_Entries supplied_
◆ ◆ ◆ ◆ ◆ ◆ ◆
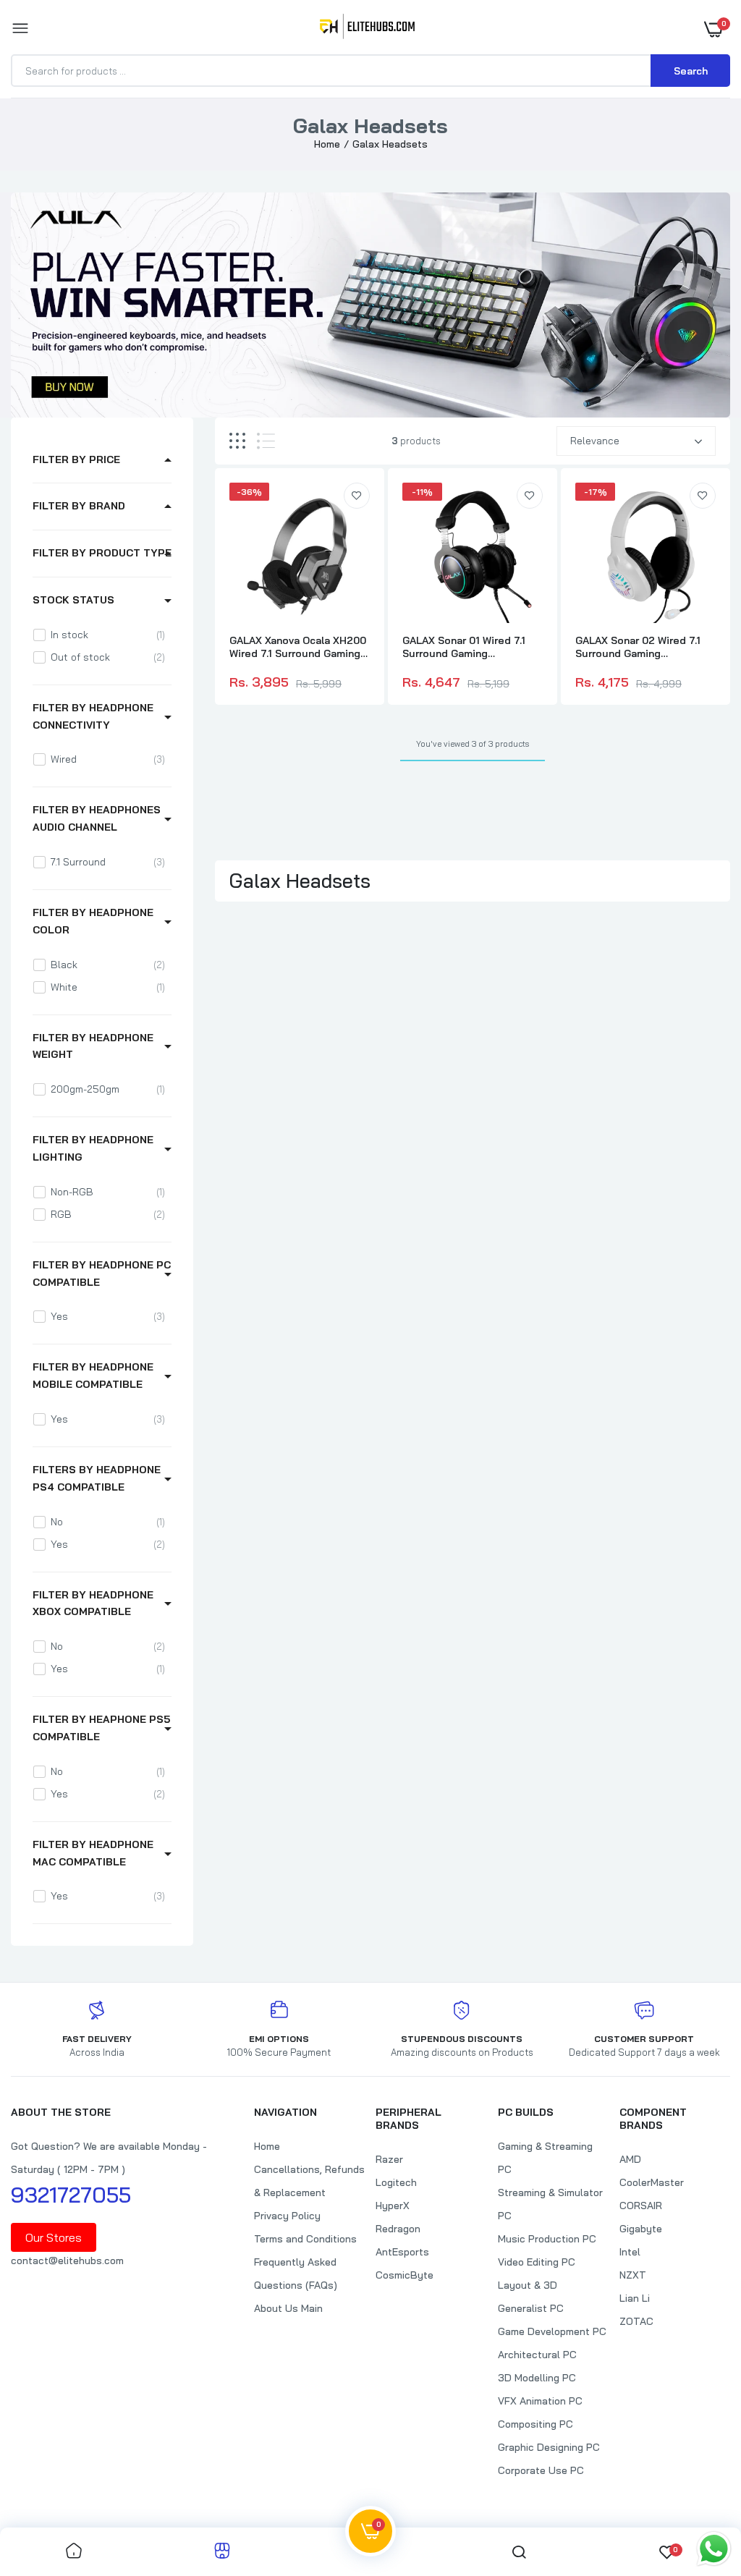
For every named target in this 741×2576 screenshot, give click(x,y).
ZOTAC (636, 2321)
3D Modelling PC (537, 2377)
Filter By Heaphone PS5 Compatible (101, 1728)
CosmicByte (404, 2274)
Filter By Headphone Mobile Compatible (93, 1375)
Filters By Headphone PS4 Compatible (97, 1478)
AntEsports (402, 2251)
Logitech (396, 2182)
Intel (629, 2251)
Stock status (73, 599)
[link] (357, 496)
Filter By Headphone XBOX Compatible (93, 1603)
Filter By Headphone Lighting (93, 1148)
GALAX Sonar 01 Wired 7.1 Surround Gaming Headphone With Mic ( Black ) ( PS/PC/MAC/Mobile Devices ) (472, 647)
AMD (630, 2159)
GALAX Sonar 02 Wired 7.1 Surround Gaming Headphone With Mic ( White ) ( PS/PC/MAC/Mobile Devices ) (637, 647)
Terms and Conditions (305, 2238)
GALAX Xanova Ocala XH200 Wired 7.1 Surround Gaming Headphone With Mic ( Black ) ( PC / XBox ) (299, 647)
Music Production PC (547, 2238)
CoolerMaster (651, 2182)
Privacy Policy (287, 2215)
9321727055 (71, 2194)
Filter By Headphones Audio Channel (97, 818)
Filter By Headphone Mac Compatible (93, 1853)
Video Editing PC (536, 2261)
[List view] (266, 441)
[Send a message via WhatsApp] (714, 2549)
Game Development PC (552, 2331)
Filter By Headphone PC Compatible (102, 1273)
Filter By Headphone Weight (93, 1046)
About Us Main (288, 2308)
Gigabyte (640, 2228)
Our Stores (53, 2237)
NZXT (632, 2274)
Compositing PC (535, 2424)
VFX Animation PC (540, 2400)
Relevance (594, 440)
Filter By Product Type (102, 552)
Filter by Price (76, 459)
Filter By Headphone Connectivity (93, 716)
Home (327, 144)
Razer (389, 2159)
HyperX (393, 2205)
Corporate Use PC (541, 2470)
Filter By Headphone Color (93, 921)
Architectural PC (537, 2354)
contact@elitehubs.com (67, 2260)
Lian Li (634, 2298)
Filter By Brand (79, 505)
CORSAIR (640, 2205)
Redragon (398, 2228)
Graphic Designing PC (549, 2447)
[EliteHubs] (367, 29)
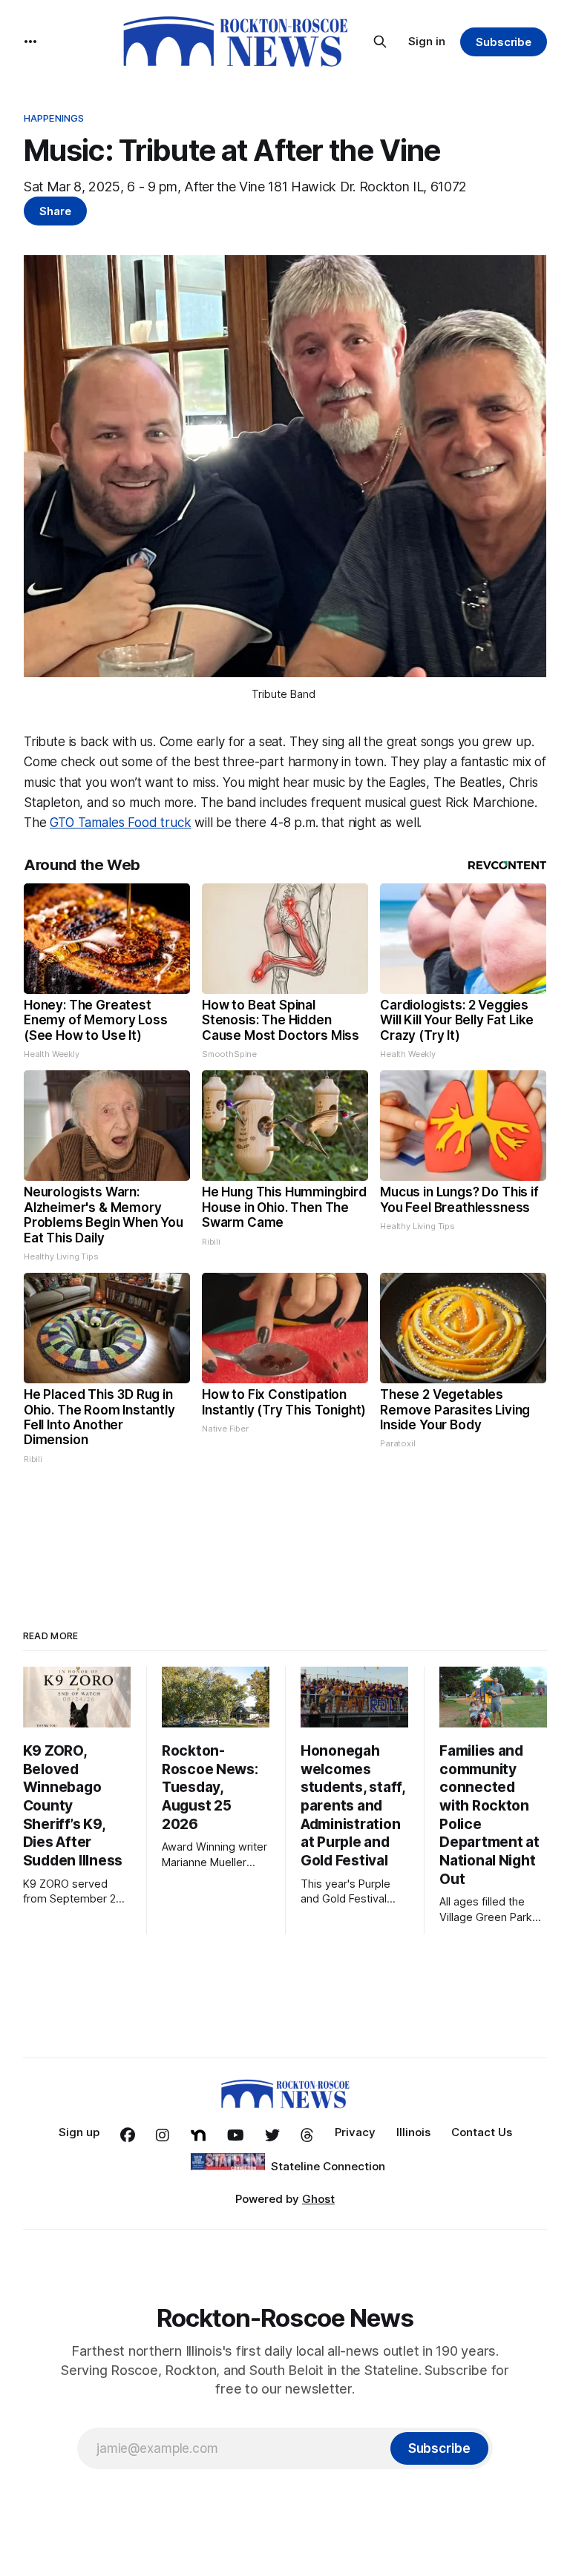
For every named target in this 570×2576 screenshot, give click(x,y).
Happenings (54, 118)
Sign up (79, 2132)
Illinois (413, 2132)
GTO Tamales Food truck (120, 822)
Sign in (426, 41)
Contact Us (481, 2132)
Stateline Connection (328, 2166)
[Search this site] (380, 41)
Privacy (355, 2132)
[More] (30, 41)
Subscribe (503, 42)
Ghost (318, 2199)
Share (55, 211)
◆ ◆ ◆ ◆ ◆ ◆ ◆
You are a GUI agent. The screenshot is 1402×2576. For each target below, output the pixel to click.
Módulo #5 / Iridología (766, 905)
◆ ◆ ◆ ◆ ◆ ◆ ◆
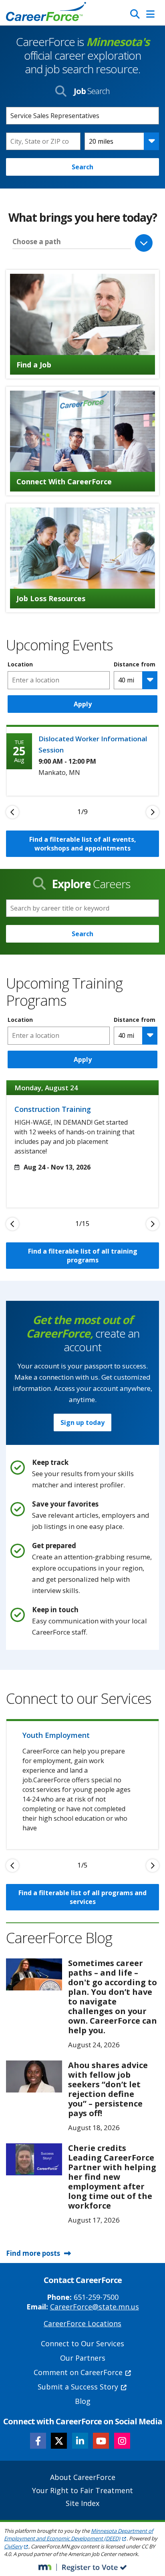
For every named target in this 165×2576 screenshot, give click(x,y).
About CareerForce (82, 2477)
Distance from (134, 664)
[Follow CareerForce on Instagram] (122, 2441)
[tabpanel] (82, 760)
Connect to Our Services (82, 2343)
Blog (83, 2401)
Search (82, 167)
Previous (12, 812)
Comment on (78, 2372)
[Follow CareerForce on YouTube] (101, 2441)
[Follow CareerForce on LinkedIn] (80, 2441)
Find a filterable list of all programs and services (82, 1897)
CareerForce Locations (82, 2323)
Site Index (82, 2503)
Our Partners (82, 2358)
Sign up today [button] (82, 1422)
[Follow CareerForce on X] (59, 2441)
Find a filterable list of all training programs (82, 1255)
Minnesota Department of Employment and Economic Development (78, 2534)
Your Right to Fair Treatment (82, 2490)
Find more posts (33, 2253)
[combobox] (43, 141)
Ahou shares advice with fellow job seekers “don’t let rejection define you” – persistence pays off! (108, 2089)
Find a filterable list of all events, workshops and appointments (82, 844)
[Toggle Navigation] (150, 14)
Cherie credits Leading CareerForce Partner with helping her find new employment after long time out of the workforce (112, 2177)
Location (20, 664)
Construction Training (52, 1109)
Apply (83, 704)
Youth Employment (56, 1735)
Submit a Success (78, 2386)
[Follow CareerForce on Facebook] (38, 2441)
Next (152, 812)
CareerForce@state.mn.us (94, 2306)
◆ ◆ ◆ ◆ ◆ ◆ ◆
_Your goal_
Where the listing above reaches the line that contains "Privacy Policy (287, 2215)", start retyping, and finish with the line that contains "Game Development PC (552, 2331)"; reproduce those lines exactly and no others.

_Expected answer_
Privacy Policy (287, 2215)
9321727055 (71, 2194)
Filter By Headphones Audio Channel (97, 818)
Filter By Headphone Mac Compatible (93, 1853)
Video Editing PC (536, 2261)
[List view] (266, 441)
[Send a message via WhatsApp] (714, 2549)
Game Development PC (552, 2331)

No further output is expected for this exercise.